Thursday, March 26, 2009

Geithner Calls for ‘New Rules of the Game’

by Calculated Risk on 3/26/2009 10:57:00 AM

From Bloomberg: Geithner Calls for ‘New Rules of the Game’ in Finance

... Geithner’s proposals would bring large hedge funds, private-equity firms and derivatives markets under federal supervision for the first time. A new systemic risk regulator would have powers to force companies to boost their capital or curtail borrowing, and officials would get the authority to seize them if they run into trouble.
...
The administration’s regulatory framework would make it mandatory for large hedge funds, private-equity firms and venture-capital funds to register with the Securities and Exchange Commission. The SEC would be able to refer those firms to the systemic regulator, which could order them to raise capital or curtail borrowing.

The strategy also would require derivatives to be traded through central clearinghouses. And it would add new oversight for money-market mutual funds ....

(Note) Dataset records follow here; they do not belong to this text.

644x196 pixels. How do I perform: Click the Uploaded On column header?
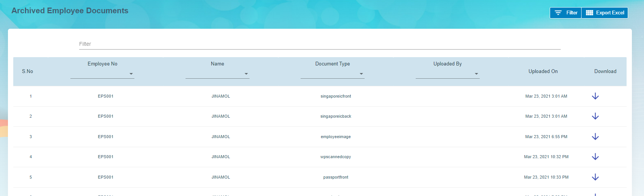pyautogui.click(x=543, y=72)
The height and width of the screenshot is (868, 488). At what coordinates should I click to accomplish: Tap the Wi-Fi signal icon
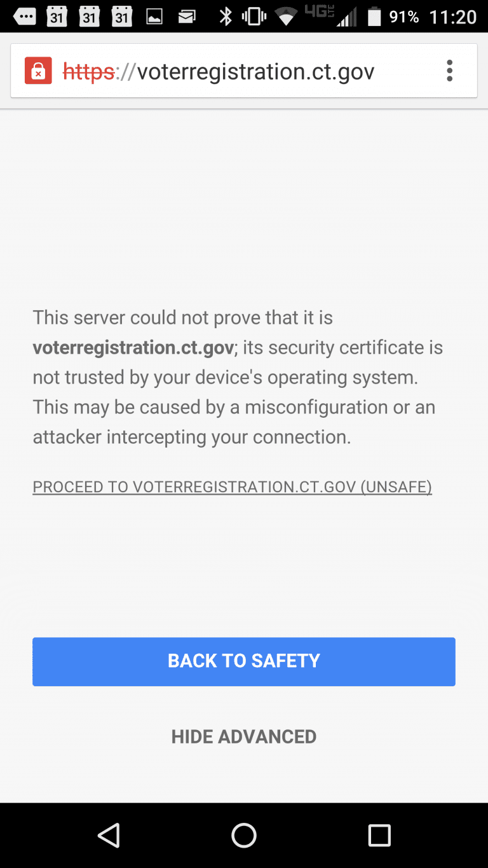click(287, 18)
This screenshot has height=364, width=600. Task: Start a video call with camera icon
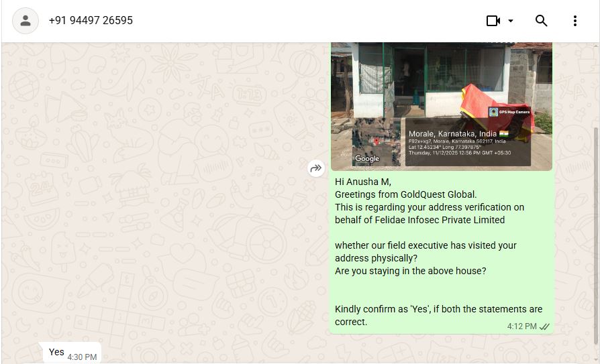tap(493, 21)
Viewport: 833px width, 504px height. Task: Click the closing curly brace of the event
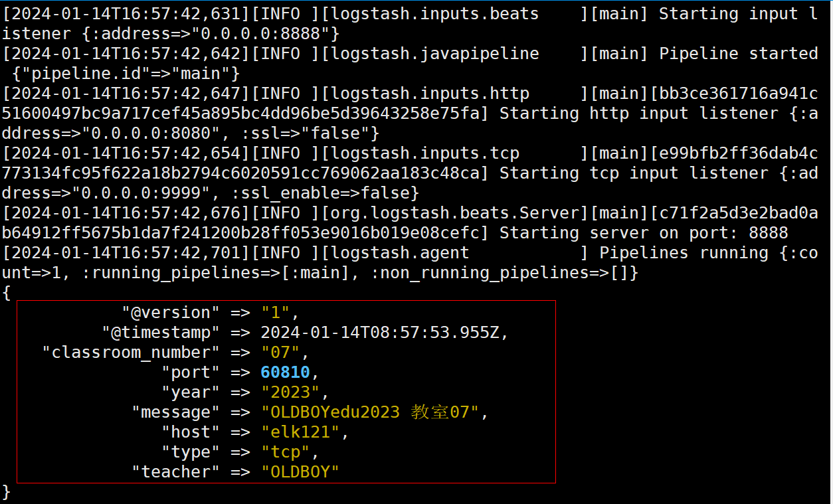[x=7, y=492]
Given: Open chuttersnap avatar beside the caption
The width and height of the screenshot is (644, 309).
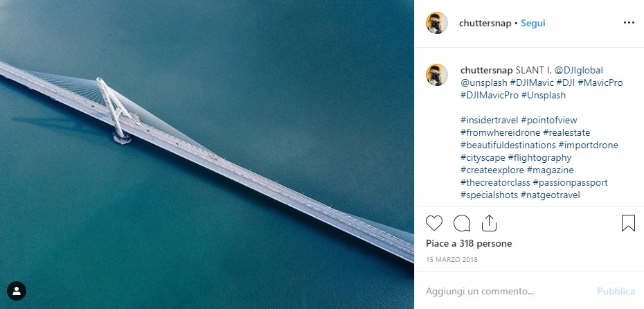Looking at the screenshot, I should coord(436,75).
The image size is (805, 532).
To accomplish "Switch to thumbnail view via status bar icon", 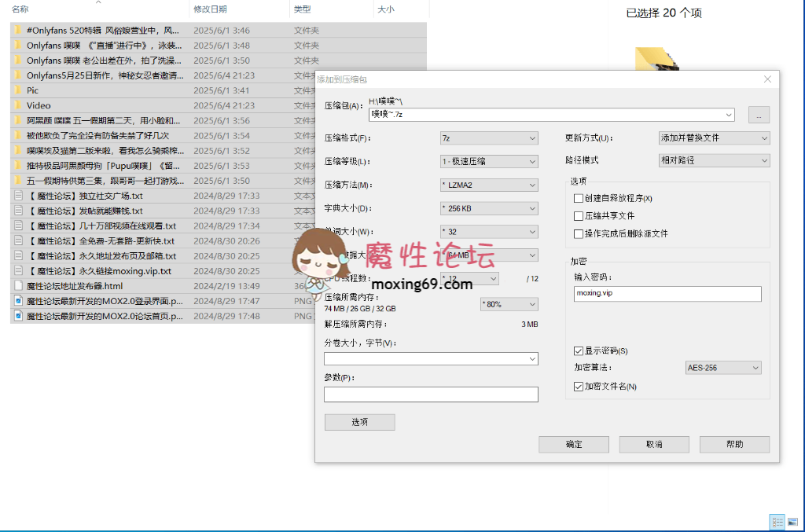I will 792,522.
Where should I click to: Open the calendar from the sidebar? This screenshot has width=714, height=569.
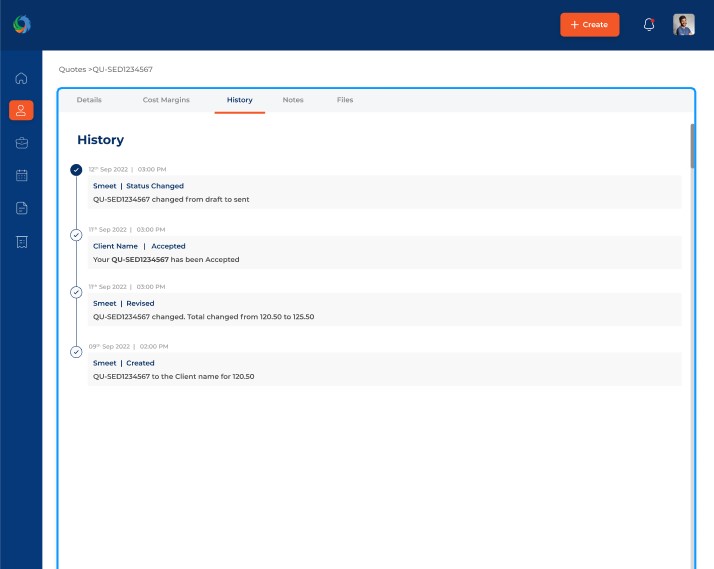coord(22,175)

While the Bush administration had proposed that the Federal Reserve take on the authority of a systemic-risk regulator, Geithner didn’t specify which agency should have the job. Bernanke has also called for such a regulator, and said the central bank should have some role.
Imagine if the Federal Reserve had been the "systemic-risk regulator" during the bubble.

According to Greenspan in 2005 "we don't perceive that there is a national bubble", just "a little froth", and even in March 2007 Bernanke said "the impact on the broader economy and financial markets of the problems in the subprime market seems likely to be contained".

How would a systemic-risk regulator help if they miss the problem?

I'm not opposing this idea - I don't see how it could hurt - and I think having the FDIC, OTS, Fed, state agencies, and others all providing risk oversight is unworkable.